At this point in the beginning of the church, there was great unity of faith, spirit and purpose among the new disciples. Many were long distances from their homes and began to deplete their resources. Those who had possessions sold them in order to share with those who were needy. Among the ones sharing their wealth was a man named Barnabas, who sold his land and brought the money and gave it to the apostles.
Unfortunately, when good works are being performed, there are some who seek the praise of men. These sales of property were voluntary and no one was required to give any certain portion.
Ananias and his wife Sapphira conspired among themselves to sell a possession and keep back part of the price while reporting that they had given all of it to the apostles. They were each struck dead because they had lied to the Holy Spirit about their intentions. This example of the wrath of God brought great fear upon all the church.
The popularity of the church and the apostles continued to spread and many sick people were brought to be healed. Multitudes of believers, both men and women were being added to the Lord. People from surrounding cities also came to be healed.
This was too much for the high priest and the other Sadducees. They saw the vast number of people who believed in the resurrection of Jesus as taught by the apostles. At this time, they put not just Peter and John, but all of the apostles in prison because of their teaching.
The high priest called the council together the next morning and sent for the apostles to be brought to appear before them.
There was a big problem. They were not in the prison. Instead, the apostles were in the temple teaching the people. An angel of the Lord had opened the doors of the prison that night and had brought them out. The guards did not even know they had been released.
When the captain and officers had brought the apostles from the temple to the council, the high priest reminded them that they had been commanded not to teach in this name.
Peter and the other apostles reminded him that they were to obey God instead of men and that God had raised up Jesus from the dead, whom they had murdered.
Gamaliel, one of the council members and also a teacher of the law called for a private meeting of the council. He mentioned men who had made great claims and had many followers who had been destroyed. Gamaliel reasoned that if these things were of men, they would also come to nothing, but if they were from God, they could not fight against God.
After beating and warning the apostles, the council released them instead of putting them to death.
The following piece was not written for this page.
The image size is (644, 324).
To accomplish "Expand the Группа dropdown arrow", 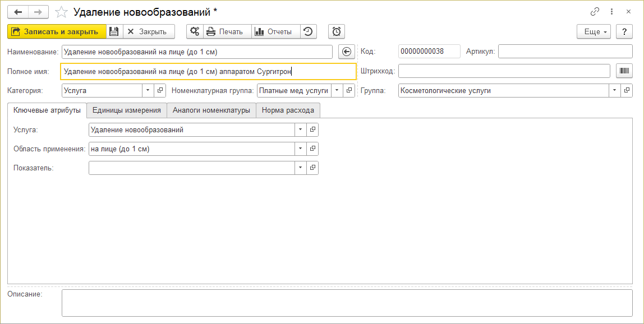I will point(615,90).
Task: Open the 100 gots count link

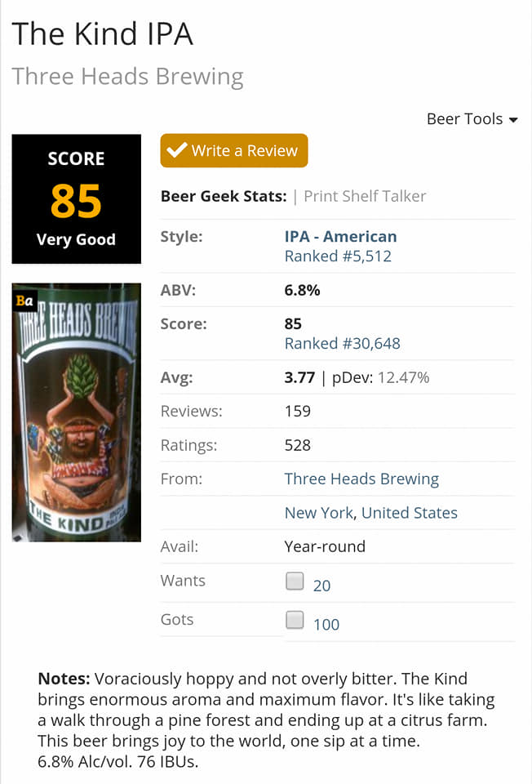Action: (x=326, y=625)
But, “Daily in the temple, and in every house, they did not cease teaching and preaching Jesus as the Christ.”
First-century women were not respected very highly socially. They were greatly dependent upon the men in their lives for their care. Widows sometimes became very neglected and poor.
This became evident in the early church. A group of widows of Greek decent were being overlooked in the daily distribution of the common funds that had been raised through the selling of property.
When this was brought to the attention of the apostles, they realized that to oversee this problem and others like it would reduce the amount of time they had to preach the gospel.
As a remedy to this dilemma, the apostles instructed the church to select seven men to care for these material needs of the church. These men had a good reputation among the disciples and also among outsiders of the church. Their lives showed that they were full of the works of the Spirit and were men of wisdom.
The men chosen were Stephen, Philip, Prochorus, Nicanor, Timon, Parmenas and Nicolas. The name deacon is not used here, but a careful study reveals the similarity of this work with the work of deacons recorded later in the church.
With this problem solved, the church continued to grow and flourish in Jerusalem and even many of the priests were obedient to the faith.
As we continue through Acts, the apostle Paul to be appointed later, with his writings and struggles will become the main emphasis of our study. Later, we shall study the writings of some of the other inspired authors.